◆ **Assignment**:
Please return the whole listing exactly.

◆ **Extracted records**:
*****

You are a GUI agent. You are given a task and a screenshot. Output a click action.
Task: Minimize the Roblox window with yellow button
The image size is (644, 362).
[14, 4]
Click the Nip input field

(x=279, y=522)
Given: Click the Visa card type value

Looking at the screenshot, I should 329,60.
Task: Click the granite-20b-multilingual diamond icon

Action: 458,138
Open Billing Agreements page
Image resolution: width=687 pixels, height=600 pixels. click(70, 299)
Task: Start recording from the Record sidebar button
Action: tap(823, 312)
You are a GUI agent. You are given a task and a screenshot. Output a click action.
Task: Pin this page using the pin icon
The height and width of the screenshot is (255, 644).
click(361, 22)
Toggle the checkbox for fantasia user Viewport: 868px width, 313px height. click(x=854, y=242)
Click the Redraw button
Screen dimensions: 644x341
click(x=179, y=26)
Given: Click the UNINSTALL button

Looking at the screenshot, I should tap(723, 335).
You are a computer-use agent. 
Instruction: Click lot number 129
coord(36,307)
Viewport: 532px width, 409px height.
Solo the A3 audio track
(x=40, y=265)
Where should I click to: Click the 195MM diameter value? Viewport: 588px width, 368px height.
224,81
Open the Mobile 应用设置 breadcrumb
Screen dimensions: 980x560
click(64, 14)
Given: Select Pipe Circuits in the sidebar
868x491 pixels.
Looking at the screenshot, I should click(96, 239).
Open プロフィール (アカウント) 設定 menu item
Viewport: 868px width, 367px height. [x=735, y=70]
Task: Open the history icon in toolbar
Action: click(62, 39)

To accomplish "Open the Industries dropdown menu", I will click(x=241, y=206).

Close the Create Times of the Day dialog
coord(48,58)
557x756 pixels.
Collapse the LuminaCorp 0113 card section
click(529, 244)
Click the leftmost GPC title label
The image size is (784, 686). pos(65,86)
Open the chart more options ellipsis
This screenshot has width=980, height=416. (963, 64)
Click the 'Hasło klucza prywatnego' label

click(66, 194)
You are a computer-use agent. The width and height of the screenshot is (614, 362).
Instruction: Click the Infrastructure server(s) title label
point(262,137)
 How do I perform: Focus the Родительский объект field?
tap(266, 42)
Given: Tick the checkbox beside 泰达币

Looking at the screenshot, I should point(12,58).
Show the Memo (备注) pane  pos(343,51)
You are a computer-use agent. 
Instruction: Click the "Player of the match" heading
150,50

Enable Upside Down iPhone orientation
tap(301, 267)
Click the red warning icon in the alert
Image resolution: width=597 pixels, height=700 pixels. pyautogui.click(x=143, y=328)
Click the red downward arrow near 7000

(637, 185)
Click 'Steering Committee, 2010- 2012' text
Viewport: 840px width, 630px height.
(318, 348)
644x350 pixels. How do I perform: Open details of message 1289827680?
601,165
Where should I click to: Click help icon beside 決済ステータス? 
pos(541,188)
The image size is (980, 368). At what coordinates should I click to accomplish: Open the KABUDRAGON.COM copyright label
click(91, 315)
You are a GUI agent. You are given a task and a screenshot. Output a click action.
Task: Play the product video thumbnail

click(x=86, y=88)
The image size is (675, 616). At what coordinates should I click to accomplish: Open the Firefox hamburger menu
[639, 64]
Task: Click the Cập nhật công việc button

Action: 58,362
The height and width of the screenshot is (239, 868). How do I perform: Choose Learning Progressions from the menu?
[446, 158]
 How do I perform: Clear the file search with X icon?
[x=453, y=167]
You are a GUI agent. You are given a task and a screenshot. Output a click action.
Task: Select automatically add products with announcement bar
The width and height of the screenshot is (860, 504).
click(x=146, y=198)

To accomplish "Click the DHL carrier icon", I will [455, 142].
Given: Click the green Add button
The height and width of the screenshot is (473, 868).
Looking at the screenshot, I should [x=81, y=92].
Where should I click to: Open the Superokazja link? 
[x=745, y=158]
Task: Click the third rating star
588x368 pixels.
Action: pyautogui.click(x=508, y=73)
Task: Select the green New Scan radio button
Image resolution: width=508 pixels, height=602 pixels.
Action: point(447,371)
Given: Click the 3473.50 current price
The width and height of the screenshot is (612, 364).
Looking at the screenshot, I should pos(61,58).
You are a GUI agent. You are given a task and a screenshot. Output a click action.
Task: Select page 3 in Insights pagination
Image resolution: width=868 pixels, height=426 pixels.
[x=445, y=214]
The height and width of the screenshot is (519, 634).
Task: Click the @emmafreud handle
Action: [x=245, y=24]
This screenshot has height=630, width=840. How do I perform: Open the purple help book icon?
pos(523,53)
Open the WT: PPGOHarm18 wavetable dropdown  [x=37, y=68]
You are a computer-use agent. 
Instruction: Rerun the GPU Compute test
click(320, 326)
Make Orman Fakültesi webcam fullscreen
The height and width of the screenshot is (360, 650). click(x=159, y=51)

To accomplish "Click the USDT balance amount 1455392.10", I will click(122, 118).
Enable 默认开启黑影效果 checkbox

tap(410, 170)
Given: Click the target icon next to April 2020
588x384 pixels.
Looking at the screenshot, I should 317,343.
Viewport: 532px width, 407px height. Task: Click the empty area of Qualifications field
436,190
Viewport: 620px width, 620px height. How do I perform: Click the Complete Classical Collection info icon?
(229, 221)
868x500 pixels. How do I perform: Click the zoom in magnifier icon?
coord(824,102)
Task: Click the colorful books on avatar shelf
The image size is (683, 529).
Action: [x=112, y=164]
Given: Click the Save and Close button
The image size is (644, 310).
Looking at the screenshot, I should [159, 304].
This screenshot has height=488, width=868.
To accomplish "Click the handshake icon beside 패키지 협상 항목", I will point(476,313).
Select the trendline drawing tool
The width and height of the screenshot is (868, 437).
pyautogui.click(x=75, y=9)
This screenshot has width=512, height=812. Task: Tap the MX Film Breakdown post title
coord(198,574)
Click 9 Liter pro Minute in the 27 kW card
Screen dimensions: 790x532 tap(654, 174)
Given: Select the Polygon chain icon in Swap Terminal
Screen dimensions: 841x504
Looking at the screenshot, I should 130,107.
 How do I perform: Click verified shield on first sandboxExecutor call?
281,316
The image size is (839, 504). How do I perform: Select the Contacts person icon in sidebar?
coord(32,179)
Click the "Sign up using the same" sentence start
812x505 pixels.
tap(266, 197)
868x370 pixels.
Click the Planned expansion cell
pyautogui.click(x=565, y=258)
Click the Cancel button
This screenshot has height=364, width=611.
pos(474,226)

*****

◆ **Problem solution**:
You are a GUI agent. You are given a task and a screenshot. Output a click action.
Task: Minimize the Roblox window with yellow button
The image size is (644, 362).
[14, 4]
Click the Nip input field

(x=279, y=522)
Given: Click the Visa card type value

Looking at the screenshot, I should 329,60.
Task: Click the granite-20b-multilingual diamond icon

Action: 458,138
Open Billing Agreements page
Image resolution: width=687 pixels, height=600 pixels. click(70, 299)
Task: Start recording from the Record sidebar button
Action: tap(823, 312)
You are a GUI agent. You are given a task and a screenshot. Output a click action.
Task: Pin this page using the pin icon
The height and width of the screenshot is (255, 644).
click(361, 22)
Toggle the checkbox for fantasia user Viewport: 868px width, 313px height. click(x=854, y=242)
Click the Redraw button
Screen dimensions: 644x341
click(x=179, y=26)
Given: Click the UNINSTALL button

Looking at the screenshot, I should tap(723, 335).
You are a computer-use agent. 
Instruction: Click lot number 129
coord(36,307)
Viewport: 532px width, 409px height.
Solo the A3 audio track
(x=40, y=265)
Where should I click to: Click the 195MM diameter value? Viewport: 588px width, 368px height.
224,81
Open the Mobile 应用设置 breadcrumb
Screen dimensions: 980x560
click(64, 14)
Given: Select Pipe Circuits in the sidebar
868x491 pixels.
Looking at the screenshot, I should click(96, 239).
Open プロフィール (アカウント) 設定 menu item
Viewport: 868px width, 367px height. [x=735, y=70]
Task: Open the history icon in toolbar
Action: click(62, 39)

To accomplish "Open the Industries dropdown menu", I will click(x=241, y=206).

Close the Create Times of the Day dialog
coord(48,58)
557x756 pixels.
Collapse the LuminaCorp 0113 card section
click(529, 244)
Click the leftmost GPC title label
The image size is (784, 686). pos(65,86)
Open the chart more options ellipsis
This screenshot has width=980, height=416. (963, 64)
Click the 'Hasło klucza prywatnego' label

click(66, 194)
You are a computer-use agent. The width and height of the screenshot is (614, 362).
Instruction: Click the Infrastructure server(s) title label
point(262,137)
 How do I perform: Focus the Родительский объект field?
tap(266, 42)
Given: Tick the checkbox beside 泰达币

Looking at the screenshot, I should point(12,58).
Show the Memo (备注) pane  pos(343,51)
You are a computer-use agent. 
Instruction: Click the "Player of the match" heading
150,50

Enable Upside Down iPhone orientation
tap(301, 267)
Click the red warning icon in the alert
Image resolution: width=597 pixels, height=700 pixels. pyautogui.click(x=143, y=328)
Click the red downward arrow near 7000

(637, 185)
Click 'Steering Committee, 2010- 2012' text
Viewport: 840px width, 630px height.
(318, 348)
644x350 pixels. How do I perform: Open details of message 1289827680?
601,165
Where should I click to: Click help icon beside 決済ステータス? 
pos(541,188)
The image size is (980, 368). At what coordinates should I click to accomplish: Open the KABUDRAGON.COM copyright label
click(91, 315)
You are a GUI agent. You are given a task and a screenshot. Output a click action.
Task: Play the product video thumbnail

click(x=86, y=88)
The image size is (675, 616). At what coordinates should I click to accomplish: Open the Firefox hamburger menu
[639, 64]
Task: Click the Cập nhật công việc button

Action: 58,362
The height and width of the screenshot is (239, 868). How do I perform: Choose Learning Progressions from the menu?
[446, 158]
 How do I perform: Clear the file search with X icon?
[x=453, y=167]
You are a GUI agent. You are given a task and a screenshot. Output a click action.
Task: Select automatically add products with announcement bar
The width and height of the screenshot is (860, 504).
click(x=146, y=198)

To accomplish "Click the DHL carrier icon", I will [455, 142].
Given: Click the green Add button
The height and width of the screenshot is (473, 868).
Looking at the screenshot, I should [x=81, y=92].
Where should I click to: Open the Superokazja link? 
[x=745, y=158]
Task: Click the third rating star
588x368 pixels.
Action: pyautogui.click(x=508, y=73)
Task: Select the green New Scan radio button
Image resolution: width=508 pixels, height=602 pixels.
Action: point(447,371)
Given: Click the 3473.50 current price
The width and height of the screenshot is (612, 364).
Looking at the screenshot, I should pos(61,58).
You are a GUI agent. You are given a task and a screenshot. Output a click action.
Task: Select page 3 in Insights pagination
Image resolution: width=868 pixels, height=426 pixels.
[x=445, y=214]
The height and width of the screenshot is (519, 634).
Task: Click the @emmafreud handle
Action: [x=245, y=24]
This screenshot has height=630, width=840. How do I perform: Open the purple help book icon?
pos(523,53)
Open the WT: PPGOHarm18 wavetable dropdown  [x=37, y=68]
You are a computer-use agent. 
Instruction: Rerun the GPU Compute test
click(320, 326)
Make Orman Fakültesi webcam fullscreen
The height and width of the screenshot is (360, 650). click(x=159, y=51)

To accomplish "Click the USDT balance amount 1455392.10", I will click(122, 118).
Enable 默认开启黑影效果 checkbox

tap(410, 170)
Given: Click the target icon next to April 2020
588x384 pixels.
Looking at the screenshot, I should 317,343.
Viewport: 532px width, 407px height. Task: Click the empty area of Qualifications field
436,190
Viewport: 620px width, 620px height. How do I perform: Click the Complete Classical Collection info icon?
(229, 221)
868x500 pixels. How do I perform: Click the zoom in magnifier icon?
coord(824,102)
Task: Click the colorful books on avatar shelf
The image size is (683, 529).
Action: [x=112, y=164]
Given: Click the Save and Close button
The image size is (644, 310).
Looking at the screenshot, I should [159, 304].
This screenshot has height=488, width=868.
To accomplish "Click the handshake icon beside 패키지 협상 항목", I will point(476,313).
Select the trendline drawing tool
The width and height of the screenshot is (868, 437).
pyautogui.click(x=75, y=9)
This screenshot has width=512, height=812. Task: Tap the MX Film Breakdown post title
coord(198,574)
Click 9 Liter pro Minute in the 27 kW card
Screen dimensions: 790x532 tap(654, 174)
Given: Select the Polygon chain icon in Swap Terminal
Screen dimensions: 841x504
Looking at the screenshot, I should 130,107.
 How do I perform: Click verified shield on first sandboxExecutor call?
281,316
The image size is (839, 504). How do I perform: Select the Contacts person icon in sidebar?
coord(32,179)
Click the "Sign up using the same" sentence start
812x505 pixels.
tap(266, 197)
868x370 pixels.
Click the Planned expansion cell
pyautogui.click(x=565, y=258)
Click the Cancel button
This screenshot has height=364, width=611.
pos(474,226)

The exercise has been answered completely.